## EXERCISE DIRECTIONS
Copy the data below without any changes, from the line containing "Residential (111, 140)" through the line containing "New Location (98, 1051)", including both of those lines.

## RECORD EXCERPTS
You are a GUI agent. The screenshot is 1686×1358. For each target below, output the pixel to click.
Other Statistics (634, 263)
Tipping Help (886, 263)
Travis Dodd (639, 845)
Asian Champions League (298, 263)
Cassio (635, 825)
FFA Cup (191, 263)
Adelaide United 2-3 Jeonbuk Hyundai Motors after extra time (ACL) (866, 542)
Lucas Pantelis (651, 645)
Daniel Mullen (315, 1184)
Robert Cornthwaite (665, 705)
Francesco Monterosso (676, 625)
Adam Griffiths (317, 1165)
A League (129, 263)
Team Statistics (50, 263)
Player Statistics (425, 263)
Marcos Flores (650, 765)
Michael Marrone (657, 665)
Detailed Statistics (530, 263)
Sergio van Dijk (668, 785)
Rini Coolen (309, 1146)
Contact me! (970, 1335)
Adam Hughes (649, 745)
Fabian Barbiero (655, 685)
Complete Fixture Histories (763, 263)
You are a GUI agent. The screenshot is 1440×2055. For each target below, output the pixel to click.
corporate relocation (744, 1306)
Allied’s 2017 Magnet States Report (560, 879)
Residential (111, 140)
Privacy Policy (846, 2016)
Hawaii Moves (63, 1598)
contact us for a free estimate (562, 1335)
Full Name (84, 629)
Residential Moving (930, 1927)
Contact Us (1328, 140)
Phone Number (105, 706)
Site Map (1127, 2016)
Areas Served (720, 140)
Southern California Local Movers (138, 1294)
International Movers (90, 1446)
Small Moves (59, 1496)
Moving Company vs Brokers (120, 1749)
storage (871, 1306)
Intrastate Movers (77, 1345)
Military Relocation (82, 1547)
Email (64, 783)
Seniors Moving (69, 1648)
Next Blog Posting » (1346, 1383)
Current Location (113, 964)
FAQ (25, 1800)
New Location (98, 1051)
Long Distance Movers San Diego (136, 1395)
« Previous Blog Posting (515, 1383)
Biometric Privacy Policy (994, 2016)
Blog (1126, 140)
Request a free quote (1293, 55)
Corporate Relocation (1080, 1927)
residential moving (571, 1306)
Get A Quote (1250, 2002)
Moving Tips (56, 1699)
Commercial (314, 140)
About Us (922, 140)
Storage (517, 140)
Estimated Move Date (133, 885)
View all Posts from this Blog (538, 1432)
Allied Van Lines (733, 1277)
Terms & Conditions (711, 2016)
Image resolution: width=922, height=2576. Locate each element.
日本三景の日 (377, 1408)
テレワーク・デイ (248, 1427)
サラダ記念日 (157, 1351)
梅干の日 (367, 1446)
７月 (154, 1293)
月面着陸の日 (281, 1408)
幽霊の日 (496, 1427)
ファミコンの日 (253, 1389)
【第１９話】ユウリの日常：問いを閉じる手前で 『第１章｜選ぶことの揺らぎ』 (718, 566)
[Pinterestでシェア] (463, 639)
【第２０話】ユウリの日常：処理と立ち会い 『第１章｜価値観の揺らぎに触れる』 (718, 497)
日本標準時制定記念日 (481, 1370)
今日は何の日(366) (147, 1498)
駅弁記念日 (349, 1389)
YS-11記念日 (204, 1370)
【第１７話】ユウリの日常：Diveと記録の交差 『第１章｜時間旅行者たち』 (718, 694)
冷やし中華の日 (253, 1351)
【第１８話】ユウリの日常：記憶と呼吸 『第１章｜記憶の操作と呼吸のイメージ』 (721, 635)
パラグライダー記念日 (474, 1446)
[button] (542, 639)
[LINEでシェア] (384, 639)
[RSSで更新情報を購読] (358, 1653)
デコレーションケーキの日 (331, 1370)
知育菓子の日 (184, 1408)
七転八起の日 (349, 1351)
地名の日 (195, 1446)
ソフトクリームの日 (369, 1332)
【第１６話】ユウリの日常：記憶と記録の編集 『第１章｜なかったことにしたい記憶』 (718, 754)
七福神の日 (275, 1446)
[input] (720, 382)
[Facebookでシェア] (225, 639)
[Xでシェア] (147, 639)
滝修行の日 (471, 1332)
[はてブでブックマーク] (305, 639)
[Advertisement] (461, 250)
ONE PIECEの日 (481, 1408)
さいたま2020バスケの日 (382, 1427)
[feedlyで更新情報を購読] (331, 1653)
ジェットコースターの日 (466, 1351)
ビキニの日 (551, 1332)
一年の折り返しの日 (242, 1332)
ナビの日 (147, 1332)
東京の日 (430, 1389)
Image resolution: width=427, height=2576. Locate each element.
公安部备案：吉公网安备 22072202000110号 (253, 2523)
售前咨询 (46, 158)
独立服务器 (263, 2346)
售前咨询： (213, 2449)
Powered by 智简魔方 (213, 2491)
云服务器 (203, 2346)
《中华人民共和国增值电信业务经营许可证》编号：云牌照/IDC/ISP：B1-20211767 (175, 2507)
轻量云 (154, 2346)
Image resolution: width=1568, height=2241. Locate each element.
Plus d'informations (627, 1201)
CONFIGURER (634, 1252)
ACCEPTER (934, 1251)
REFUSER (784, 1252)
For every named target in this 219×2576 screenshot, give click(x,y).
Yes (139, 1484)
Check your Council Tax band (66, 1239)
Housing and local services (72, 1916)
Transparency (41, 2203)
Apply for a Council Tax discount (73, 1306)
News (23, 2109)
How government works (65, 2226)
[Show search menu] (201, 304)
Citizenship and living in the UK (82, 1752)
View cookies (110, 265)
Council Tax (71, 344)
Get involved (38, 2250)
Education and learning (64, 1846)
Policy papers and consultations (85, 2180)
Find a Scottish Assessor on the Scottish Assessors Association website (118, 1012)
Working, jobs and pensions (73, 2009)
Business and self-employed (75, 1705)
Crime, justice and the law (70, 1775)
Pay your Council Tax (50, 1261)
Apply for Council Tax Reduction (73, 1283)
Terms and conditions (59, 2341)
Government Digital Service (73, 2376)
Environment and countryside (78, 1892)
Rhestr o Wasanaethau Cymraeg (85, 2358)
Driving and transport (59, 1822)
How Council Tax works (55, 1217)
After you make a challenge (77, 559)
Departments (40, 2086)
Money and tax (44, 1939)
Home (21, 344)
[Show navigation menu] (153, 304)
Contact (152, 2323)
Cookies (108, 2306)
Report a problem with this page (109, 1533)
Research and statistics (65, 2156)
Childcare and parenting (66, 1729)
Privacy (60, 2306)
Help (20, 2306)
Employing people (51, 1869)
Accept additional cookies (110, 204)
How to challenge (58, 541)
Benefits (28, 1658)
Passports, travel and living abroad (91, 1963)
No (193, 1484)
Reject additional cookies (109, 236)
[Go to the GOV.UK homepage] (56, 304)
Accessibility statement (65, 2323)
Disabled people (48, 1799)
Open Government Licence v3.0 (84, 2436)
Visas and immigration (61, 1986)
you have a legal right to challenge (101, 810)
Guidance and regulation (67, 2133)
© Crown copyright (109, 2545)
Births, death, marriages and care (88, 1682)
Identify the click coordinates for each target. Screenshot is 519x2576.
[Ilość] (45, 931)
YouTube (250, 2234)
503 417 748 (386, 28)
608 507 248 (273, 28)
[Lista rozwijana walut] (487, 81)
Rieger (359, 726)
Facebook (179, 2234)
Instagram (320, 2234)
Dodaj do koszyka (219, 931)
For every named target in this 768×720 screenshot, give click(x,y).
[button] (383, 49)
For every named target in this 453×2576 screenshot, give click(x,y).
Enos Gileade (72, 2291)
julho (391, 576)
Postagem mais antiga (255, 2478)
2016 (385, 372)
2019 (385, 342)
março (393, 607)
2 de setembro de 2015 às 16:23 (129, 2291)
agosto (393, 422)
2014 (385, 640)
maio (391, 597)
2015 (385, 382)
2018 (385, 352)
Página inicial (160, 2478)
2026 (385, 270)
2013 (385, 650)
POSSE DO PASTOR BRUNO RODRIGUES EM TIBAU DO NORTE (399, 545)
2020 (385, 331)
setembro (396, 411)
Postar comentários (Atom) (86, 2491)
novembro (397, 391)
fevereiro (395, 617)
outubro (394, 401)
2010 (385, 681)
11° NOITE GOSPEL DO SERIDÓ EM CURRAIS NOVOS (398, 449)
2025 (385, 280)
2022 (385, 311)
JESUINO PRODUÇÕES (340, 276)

## THE REPLY
Residential (111, 140)
Privacy Policy (846, 2016)
Hawaii Moves (63, 1598)
contact us for a free estimate (562, 1335)
Full Name (84, 629)
Residential Moving (930, 1927)
Contact Us (1328, 140)
Phone Number (105, 706)
Site Map (1127, 2016)
Areas Served (720, 140)
Southern California Local Movers (138, 1294)
International Movers (90, 1446)
Small Moves (59, 1496)
Moving Company vs Brokers (120, 1749)
storage (871, 1306)
Intrastate Movers (77, 1345)
Military Relocation (82, 1547)
Email (64, 783)
Seniors Moving (69, 1648)
Next Blog Posting » (1346, 1383)
Current Location (113, 964)
FAQ (25, 1800)
New Location (98, 1051)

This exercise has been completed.